Instructions for the task:
Extract each line of the listing below that contains the string "width". Case counts.

Data listing:
============

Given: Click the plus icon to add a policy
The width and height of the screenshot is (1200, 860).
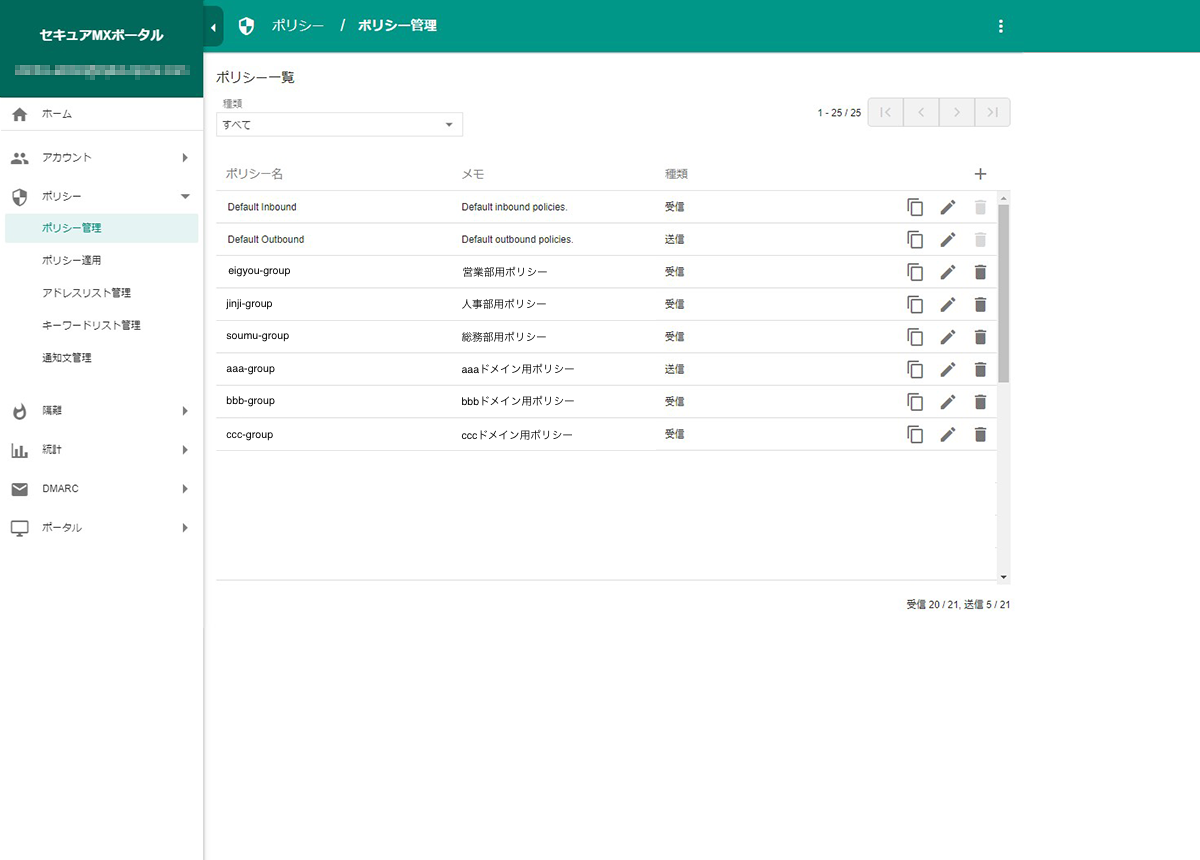Looking at the screenshot, I should 980,174.
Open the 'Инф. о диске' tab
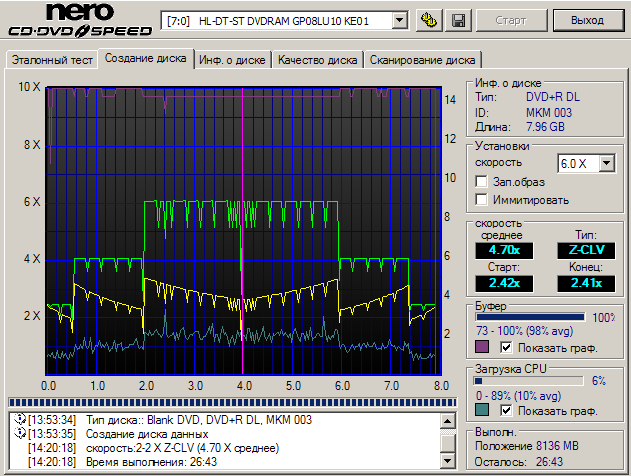 point(232,60)
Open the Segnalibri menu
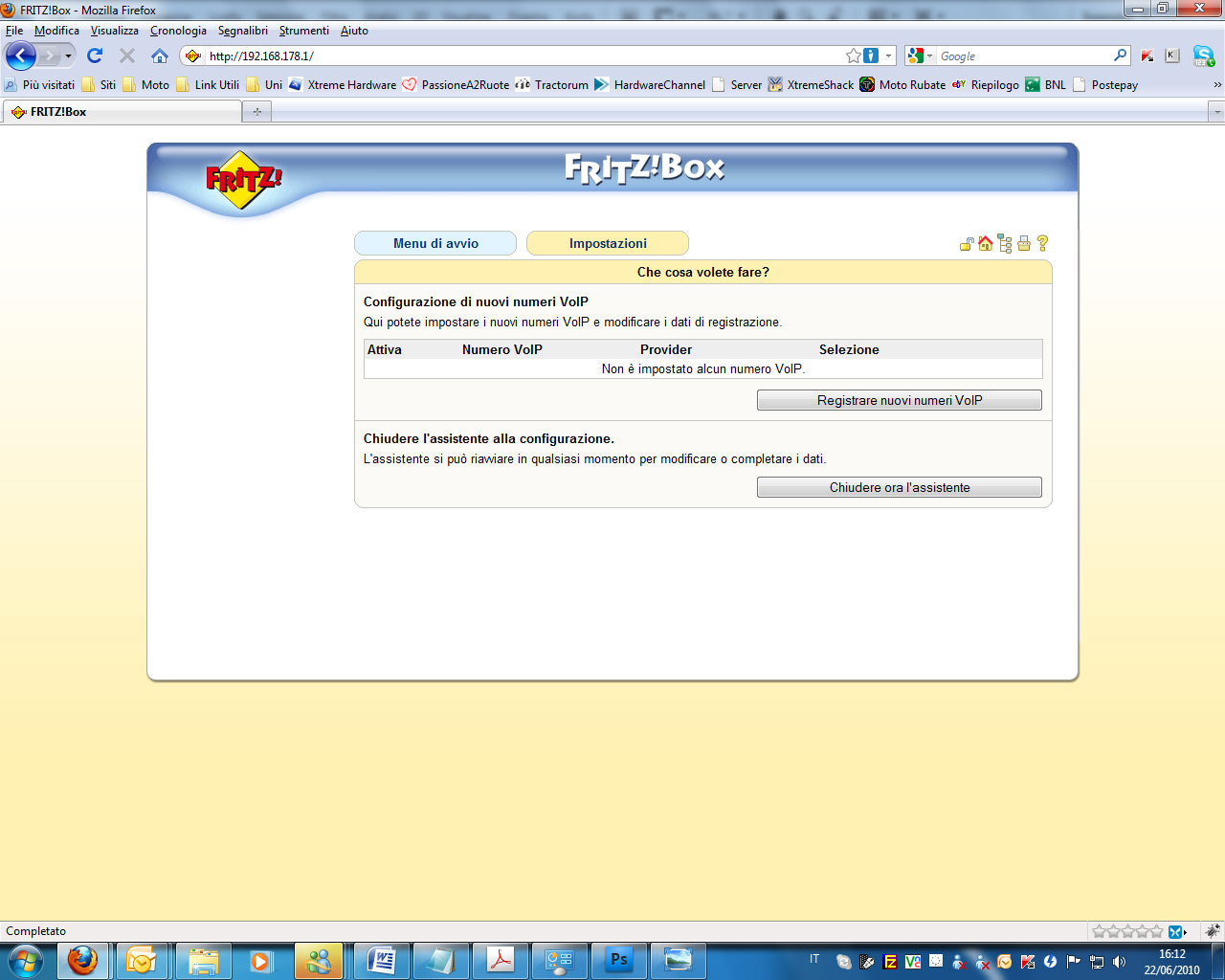 [x=242, y=31]
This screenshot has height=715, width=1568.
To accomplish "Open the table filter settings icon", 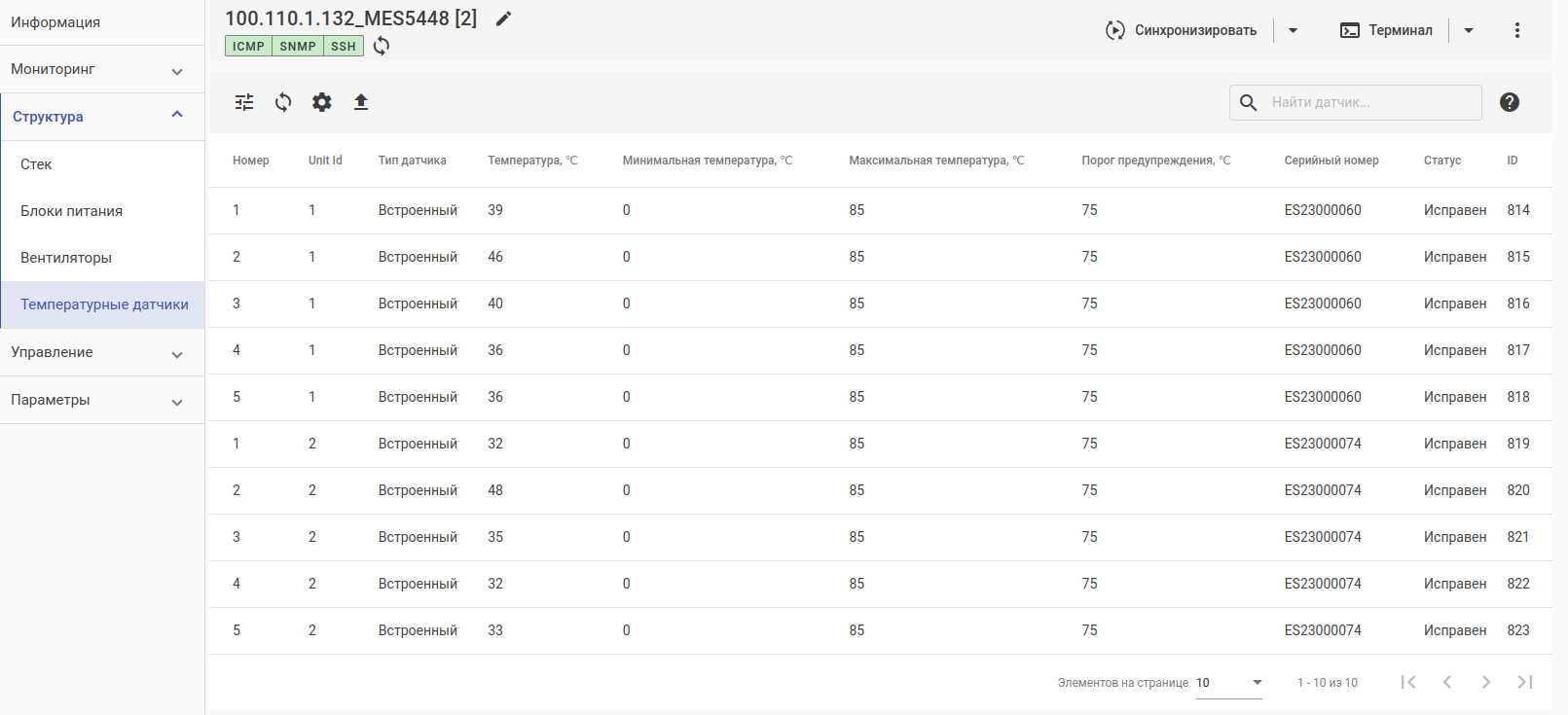I will (x=244, y=102).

============

Written answer:
The width and height of the screenshot is (1200, 860).
This screenshot has height=715, width=1568.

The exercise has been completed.